A noite adquiriu ares de lenda, mas talvez isso seja até melhor: escritores de literatura fantástica e de obras de horror prefeririam esse limiar entre o acontecido e o imaginado. No verão chuvoso de 1816, o casal Mary e Percy Shelley visitou a cada de Lorde Byron na Suíça. Lá, o poeta romântico fez uma proposta: inspirados pela leituras de contos germânicos, todos os presentes deveriam escrever uma história de fantasmas. Mary Shelley teve dificuldades e, nos dias em que se seguiram, ficou angustiada com o desafio.
Por conta desse encontro, Shelley viria a criar um dos clássicos do horror, Frankenstein. Inspirados por essa noite famosa, um grupo de autores pernambucanos topou repetir o desafio literário. Convidados por André Balaio e Roberto Beltrão, organizadores do Festival d'O Recife Assombrado, João Paulo Parísio, Maria Alice Amorim, Meca Moreno, André de Sena, Frederico de Oliveira Toscano e Rômulo César de Melo aceitaram se trancar na Casa Museu Gilberto Freyre para pensarem em criar um texto de horror.

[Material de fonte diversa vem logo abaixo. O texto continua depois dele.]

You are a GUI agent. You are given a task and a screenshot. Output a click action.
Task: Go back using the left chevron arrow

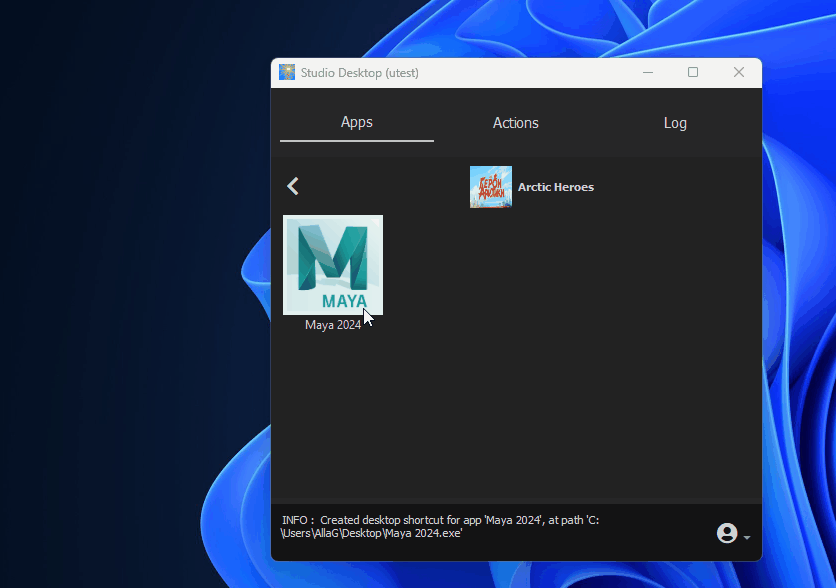pos(293,186)
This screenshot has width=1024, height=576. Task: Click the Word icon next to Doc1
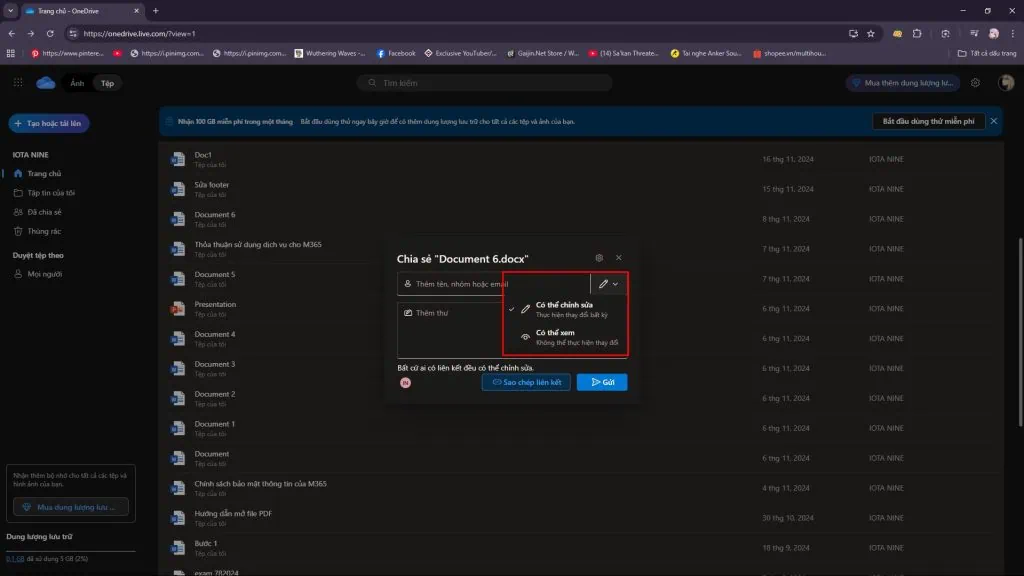pyautogui.click(x=178, y=159)
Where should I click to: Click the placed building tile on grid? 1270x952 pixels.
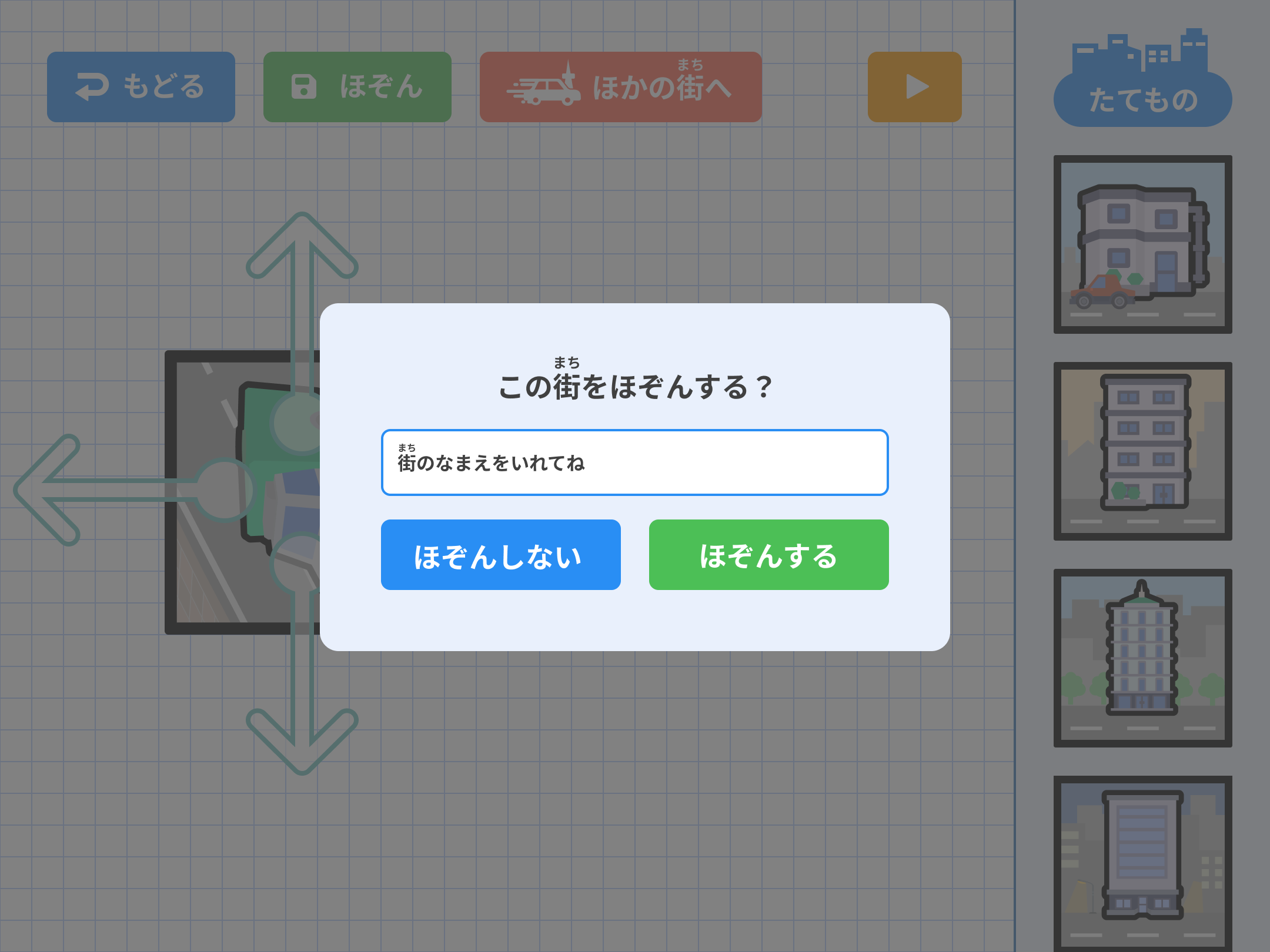point(242,492)
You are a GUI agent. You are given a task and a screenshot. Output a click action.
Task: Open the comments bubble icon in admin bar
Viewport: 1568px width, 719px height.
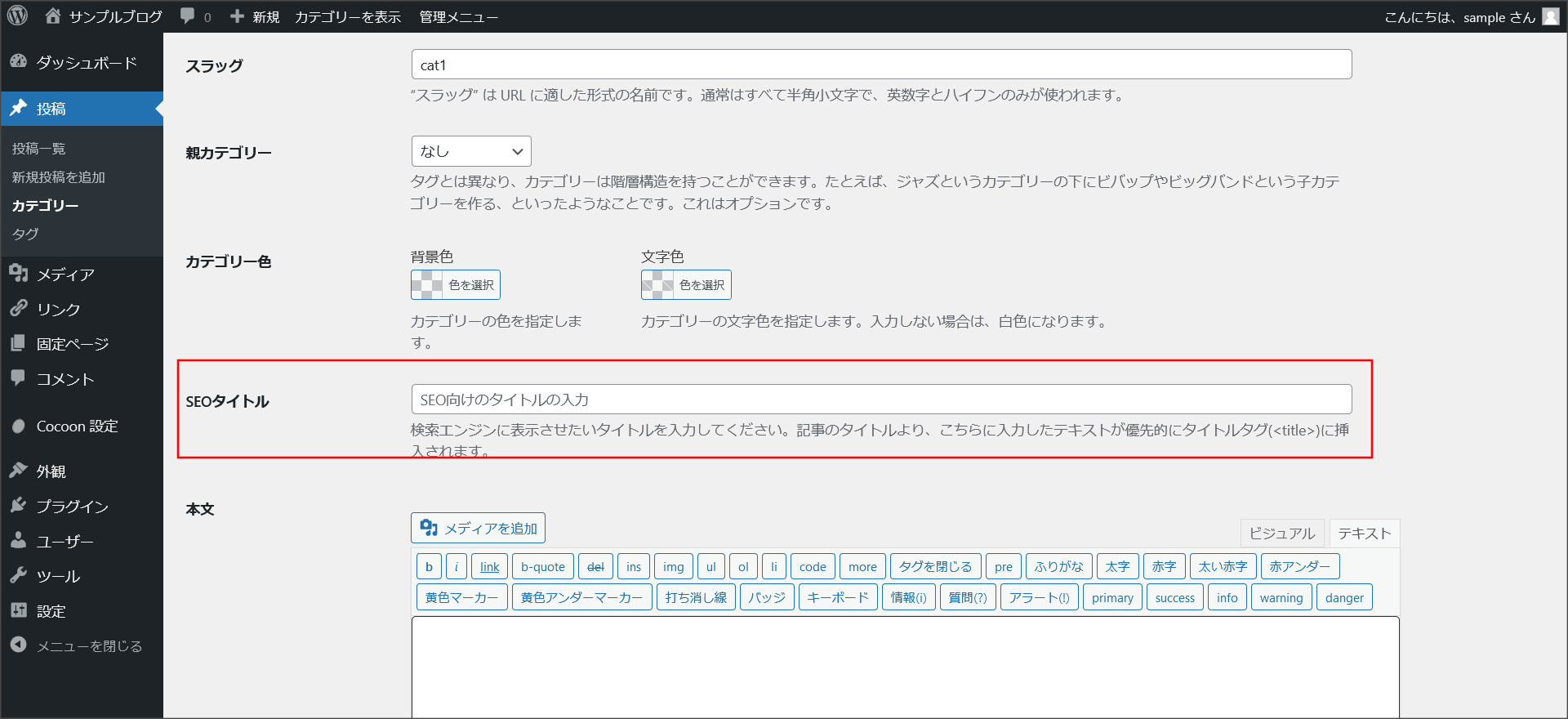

O resultado dessa noite será mostrado hoje e amanhã, nos dias finais do Festival d’O Recife Assombrado, que acontece no Sesc Santo Amaro, a partir das 17h. Hoje, Meca, Frederico, Rômulo César e Roberto veem a leitura dramatizada dos seus contos e conversam sobre a experiência – o dia ainda conta um mini documentário de Adriano Portela, que gravou o encontro, uma conversa com o potiguar Márcio Benjamin e o relançamento da HQ A Rasteira da Perna Cabeluda.
“Ficou muito interessante. Maria Alice, por exemplo, fez um poema com uma pegada simbolista, enquanto João Paulo Parísio deu um toque até escatológico para a sua história”, conta Roberto. “O festival e o encontro são uma tentativa de aproximar o público, familiarizá-los com a literatura fantástica, fazê-los se interessar por ela como uma literatura honesta, com força e criação, indo além do comercial, do gênero e da infantilização.”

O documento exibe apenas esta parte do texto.